Agenor Duque Publicado em 26/12/2024, às 10h24
Nesta terça-feira (24), o governo federal publicou um decreto que busca regulamentar o uso da força policial em todo o território nacional. Assinado pelo presidente Luiz Inácio Lula da Silva (PT), o documento estabelece diretrizes sobre o uso de armas de fogo e enfatiza a necessidade de capacitação contínua dos agentes de segurança. A medida foi tomada após abusos policial em abordagens especialmente na cidade de São Paulo e promete gerar debates intensos entre lideranças estaduais e o governo central.
O decreto determina que o uso de armas de fogo seja limitado a situações extremas, quando outros meios de menor intensidade forem insuficientes para garantir a segurança de agentes e terceiros. Proibições específicas incluem disparar contra pessoas desarmadas em fuga que estejam desarmadas e que não representam risco ou veículos que não respeitem bloqueios policiais, exceto quando houver risco iminente à vida.
Essa regulação ocorre em meio às recentes polêmicas envolvendo a atuação policial no país, com casos de abuso de força e letalidade que geraram grande repercussão. Segundo o governo, o objetivo é aumentar a transparência, valorizar os profissionais de segurança e assegurar o cumprimento dos direitos fundamentais.
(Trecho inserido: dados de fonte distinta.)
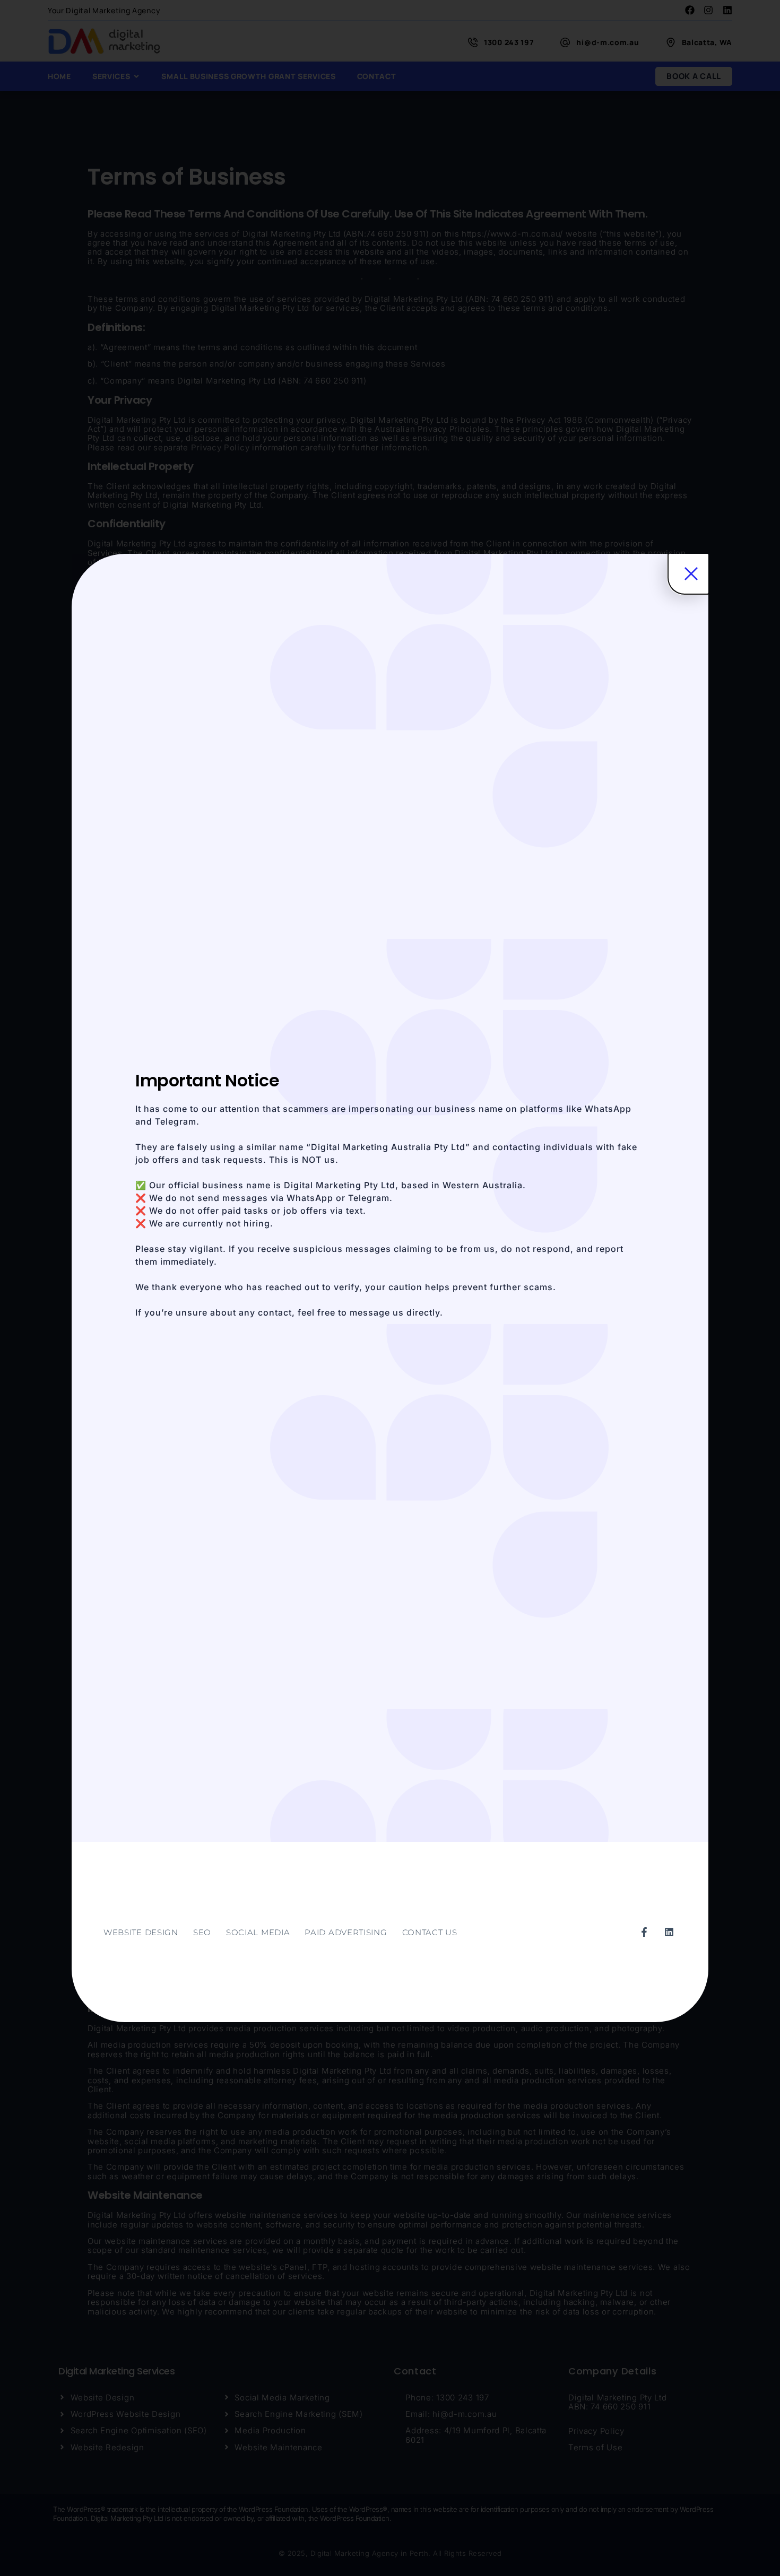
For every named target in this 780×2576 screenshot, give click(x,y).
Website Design (140, 1932)
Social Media (258, 1932)
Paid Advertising (346, 1932)
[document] (390, 1288)
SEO (202, 1932)
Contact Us (429, 1932)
O decreto também exige a elaboração de relatórios detalhados sempre que uma operação resultar em ferimentos ou mortes. Além disso, profissionais deverão atuar de forma não discriminatória, respeitando diferenças de cor, gênero, religião, entre outros.
Para garantir que as diretrizes sejam aplicadas de maneira eficaz, o decreto estabelece a obrigatoriedade de treinamentos anuais sobre o uso da força. O Ministério da Justiça e Segurança Pública será responsável por financiar cursos, materiais didáticos e equipamentos necessários. A criação do Comitê Nacional de Monitoramento do Uso da Força também está prevista, com a função de fiscalizar a implementação das medidas.
Apesar das justificativas do governo, a medida gerou resistências em âmbitos estaduais. Governadores como Ronaldo Caiado (União Brasil-GO) e Ibaneis Rocha (MDB-DF) criticaram o decreto, alegando que ele restringe a autonomia das unidades federativas na condução da segurança pública.
Caiado classificou o decreto como um "presente de Natal" ao crime organizado, argumentando que as limitações impostas aos policiais podem reduzir sua eficácia no combate à violência. Além disso, o governador apontou que o cumprimento das medidas será uma condição para o repasse de verbas do Fundo Nacional de Segurança Pública (FNSP), o que ele considera uma "chantagem explícita".
Na mesma linha, Ibaneis Rocha afirmou que o decreto representa uma intervenção federal na segurança estadual, que deveria ser responsabilidade exclusiva dos estados. Para o governador do Distrito Federal, a centralização das diretrizes compromete a eficiência e aumenta a burocracia.
A segurança pública tem sido um ponto sensível no atual governo. Antes mesmo do decreto, governadores do Consórcio de Integração Sul-Sudeste (Cosud) já haviam manifestado insatisfação com propostas que consideram interferências federais. A Carta de Florianópolis, assinada por lideranças como Tarcísio de Freitas (SP) e Romeu Zema (MG), defendeu a autonomia estadual e sugeriu soluções alternativas, como o endurecimento de penas para membros de organizações criminosas.
Esse novo capítulo reflete as tensões recorrentes entre o governo federal e lideranças regionais, levantando questões sobre o equilíbrio entre a necessidade de padronização nacional e o respeito às peculiaridades locais.
Com a promulgação do decreto, o governo espera avançar na construção de uma polícia mais eficiente e comprometida com os direitos humanos. No entanto, o sucesso das medidas dependerá de sua implementação, do diálogo entre os entes federativos e da capacidade de equilibrar segurança com autonomia estadual.
A discussão sobre o uso da força policial não é nova, mas ganha um contorno especial em um país onde os índices de criminalidade e os desafios para garantir a justiça são elevados. O decreto, portanto, pode ser visto tanto como uma tentativa de modernização quanto como um ponto de tensão em um tema de extrema complexidade.